I thank Senator Kyne for raising this important issue as to whether Inland Fisheries Ireland and the Sea-Fisheries Protection Authority could agree a single point of inspection for oyster fishermen rather than duplication of inspections. I am responding on behalf of the Minister, Deputy McConalogue, who sends his apologies.
The Minister for Agriculture, Food and the Marine is responsible for aquaculture licensing and its regulation, a remit which includes oyster farming. However, as the Senator rightly points out, the Minister does not have any responsibility for the licensing of wild oyster fishing. This function falls to Inland Fisheries Ireland, which is an agency under remit of the Department of the Environment, Climate and Communications. I am advised that the inspections by Inland Fisheries Ireland in respect of wild oyster fisheries are required to ensure the vessels involved in fishing for wild oysters are in compliance with the dredging permits issued by that agency.

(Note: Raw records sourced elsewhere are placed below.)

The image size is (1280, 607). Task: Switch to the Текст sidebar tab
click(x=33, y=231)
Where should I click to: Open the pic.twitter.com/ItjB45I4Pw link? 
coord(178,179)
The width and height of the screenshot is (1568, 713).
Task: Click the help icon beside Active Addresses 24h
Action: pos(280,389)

The Sea-Fisheries Protection Authority, on the other hand, is an independent statutory body established by the Sea-Fisheries and Maritime Jurisdiction Act 2006 which has, among its responsibilities, controls in respect of fisheries and seafood safety and enforcement functions. Specifically, section 46 of the 2006 Act provides that the Minister for Agriculture, Food and the Marine may give such general policy directions in writing to the Sea-Fisheries Protection Authority in relation to its functions as is considered appropriate but that the Minister may not exercise any power or control in relation to individual cases, or groups of cases, with which the authority is concerned, or in relation to the performance in particular circumstances by the authority of its functions, such as that set out under its inspections remit.
I understand the Sea-Fisheries Protection Authority inspections regarding wild oyster fisheries involve fishery controls, including compliance with minimum size and traceability requirements, and are specifically required for the enforcement of seafood safety law, both national and EU legislation, that deals with health conditions for the production and placing on the market of fish, shellfish and fisheries products. The Sea-Fisheries Protection Authority is an official agency of the Food Safety Authority of Ireland, with a service contract agreement in place outlining the agreed level and standard of seafood safety activity the Sea-Fisheries Protection Authority performs as a competent authority.
The inspections carried out by Inland Fisheries Ireland and the Sea-Fisheries Protection Authority in respect of wild oyster fisheries are, therefore, conducted under separate statutory functions and are prescribed for different purposes. While the inspections conducted by these statutory agencies are operational matters, I will nonetheless refer this issue to the Minister for the Environment, Climate and Communications for his attention, given that his is the lead Department for wild oyster fisheries. Further advice may be available on the communications between Inland Fisheries Ireland and the Sea-Fisheries Protection Authority on the wild oyster fisheries concern, the possibilities relating to the inspection process involved and what may be feasible in that regard.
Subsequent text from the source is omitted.